Despite being riddled with industrious tradesmen, Clerkenwell and West Smithfield still retained some of its old extra- mural lawlessness. It had acquired a reputation for political radicalism in the early 19th century and by the 1830s Clerkenwell Green was a known place of assembly for radicals, Chartists and republicans. In the 1860s the Green became associated with Irish ‘Fenianism’ (Home Rule), most notoriously through the ‘Clerkenwell Explosion’ of December 1867 when Fenian bombers tried to blow their way into Clerkenwell House of Detention to rescue their imprisoned colleagues. The blast only succeeded in killing the inhabitants of the densely populated area outside the prison walls and provoked an enormous public outrage. A number of men were arrested, brought to trial in April 1868 and their supposed ring leader hanged in public at the gallows outside Newgate prison in May 1868. At the time Farmiloe’s work force would have been laid off, due to the March fire, and one can perhaps speculate that some of his men might have been among the crowds that witnessed the historic event; historic because the hanging of Michael Barrett, ‘the Clerkenwell miscreant’, was the last execution in London to be held in public. Thereafter the gallows was moved inside the walls of Newgate.

The building that arose from the ashes of the fire in 1868 was a splendid and solid affair, incorporating the latest in fashionable commercial architecture and the latest in building technology. Designed by Holborn’s district surveyor, it had a smart Italianate exterior and, in the rear a fireproof warehouse constructed from iron columns and girders.
Although the exact composition of the workforce in the building is not known , the architecture clearly conveys a sense of a complex firm with different activities and hierarchies. The whole site is basically divided between the white collar activities – offices, showrooms and directors’ rooms – which faced the street, and the warehouse behind. As the head office for what was then a substantial firm, Farmiloes needed an army of clerks to ‘keep the books’. Everything would have been written down and accounted for, from the directors’ personal expenses to workers wages, from deliveries of glass to overall loss and profit accounts for the firm as a whole. Since clerical work involved responsibility for money it was seen as primarily a man’s job and it would be interesting to know when Farmiloes employed their first woman clerk. (Powells for example, didn’t begin to employ women in the offices and showrooms until around the time of the First World War.)

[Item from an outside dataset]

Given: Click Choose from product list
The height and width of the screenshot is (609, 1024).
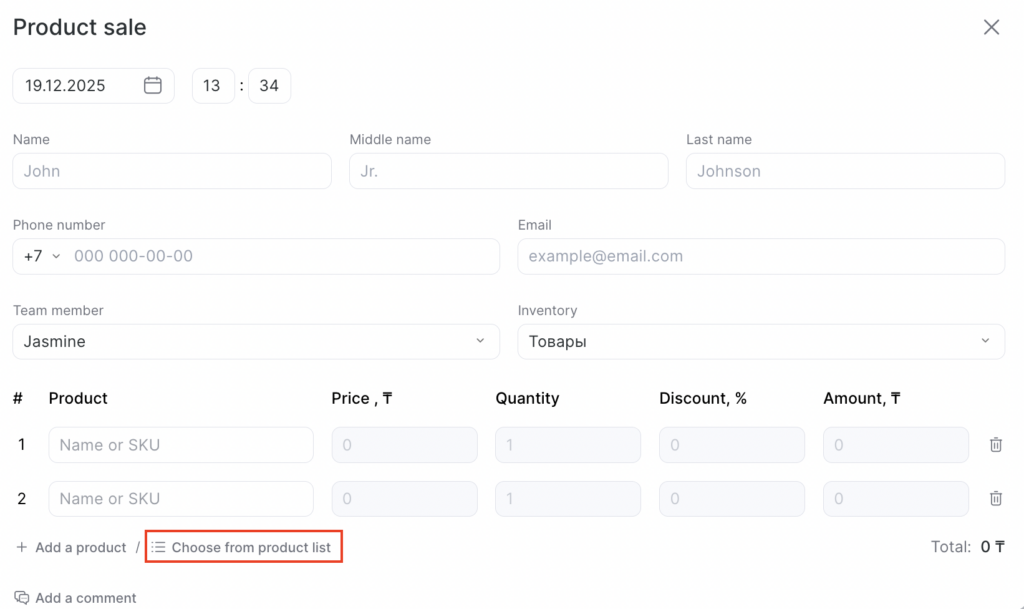Looking at the screenshot, I should [250, 548].
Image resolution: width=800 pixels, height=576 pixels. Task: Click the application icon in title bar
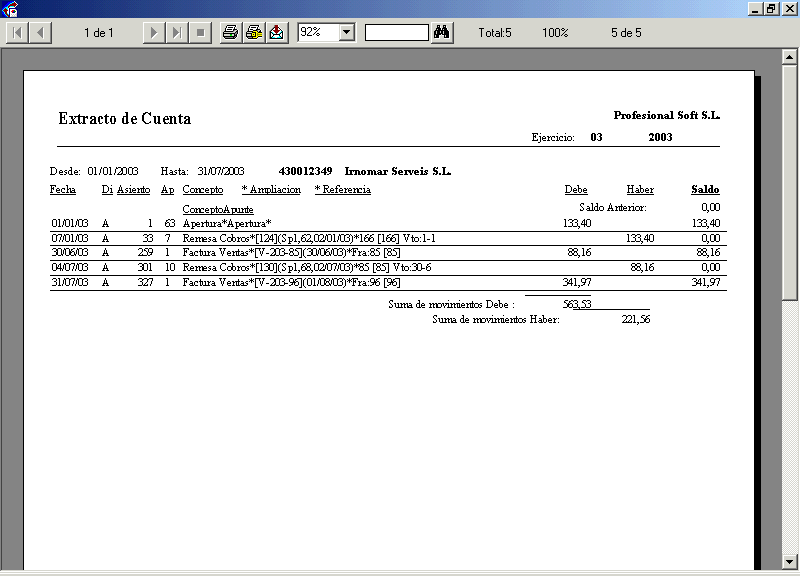coord(10,9)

The warehouse would have been wholly a man’s world, with men employed as packers, yard men, cutters, glaziers, stock room keepers etc. From the around 1900 part of the back premises ‘Windmill Yard’ was also used as a small ‘stained glass and casement works’, making up small decorative windows for use in pubs and domestic buildings. This required a more skilled level of workman, including artists to produce the stained or painted glass designs. The firm used a network of sub-contractors to undertake actual glazing, as is revealed through a court case of January 1886. Mr Ketch, a shopkeeper of Dalson Lane had ordered a new plate glass window from Farmiloes. Two workmen had delivered the new plate to the shop but whilst fitting it dropped it, causing a serious hand injury to Mr Ketch who promptly sued Farmiloes. Fortunately for Farmiloes, the judge ruled that as the workmen were employed by a subcontracting firm, Freeman and Trotter, Farmiloes could not be held responsible.

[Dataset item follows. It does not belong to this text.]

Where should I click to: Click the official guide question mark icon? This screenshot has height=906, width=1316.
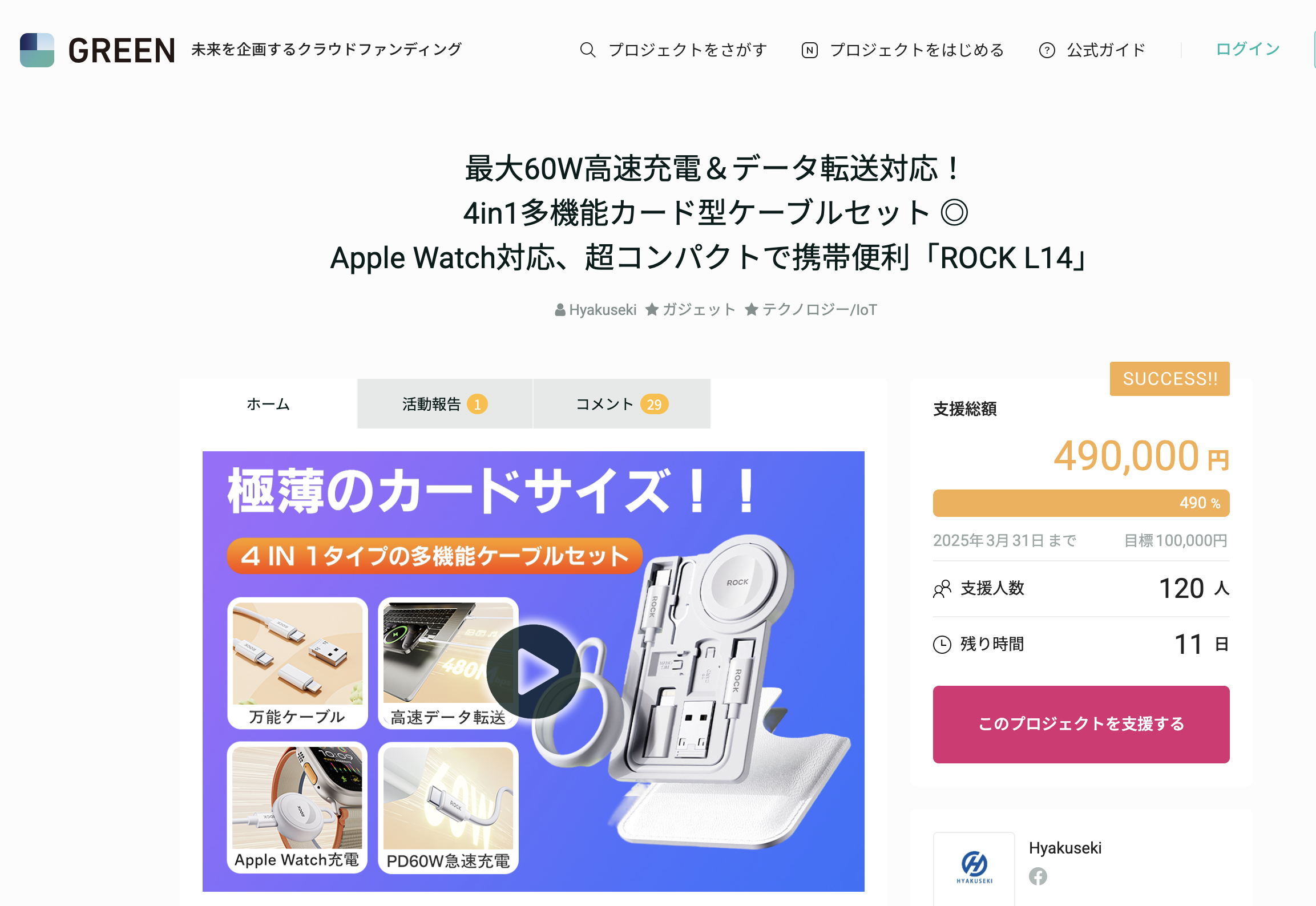point(1047,50)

By the 1880s both George and T& W were describing themselves as lead manufacturers as well as merchants. This reflected the take over of the Island Lead Mills in Limehouse, a white lead works owned in the 1870s by Jabez Jones. T& W seem to have been the dominant partners in the Limehouse leadworks and a photograph of the works c.1885 shows their name, rather than George’s, prominently displayed.
Lead, like glass was also a furnace based industry but the processes needed far lower temperatures than glass and lead manufacturing was, therefore, a more feasible proposition for London entrepreneurs. London firms in fact dominated the white lead trade in the 19th century with lead works particularly located in Southwark. White lead works used lead as a metal, fashioning a variety of products by rolling, casting or milling from the basic ‘pig’ – an oblong mass of smelted metal about a yard wide weighing one and a half hundredweight. Thanks to its non-corrosive nature, lead had been used in the building trade since mediaeval times, for glazing bars, water cisterns and pipes and sheet lead for roofing, and this was almost certainly the type of goods that the Farmiloes were producing at Limehouse.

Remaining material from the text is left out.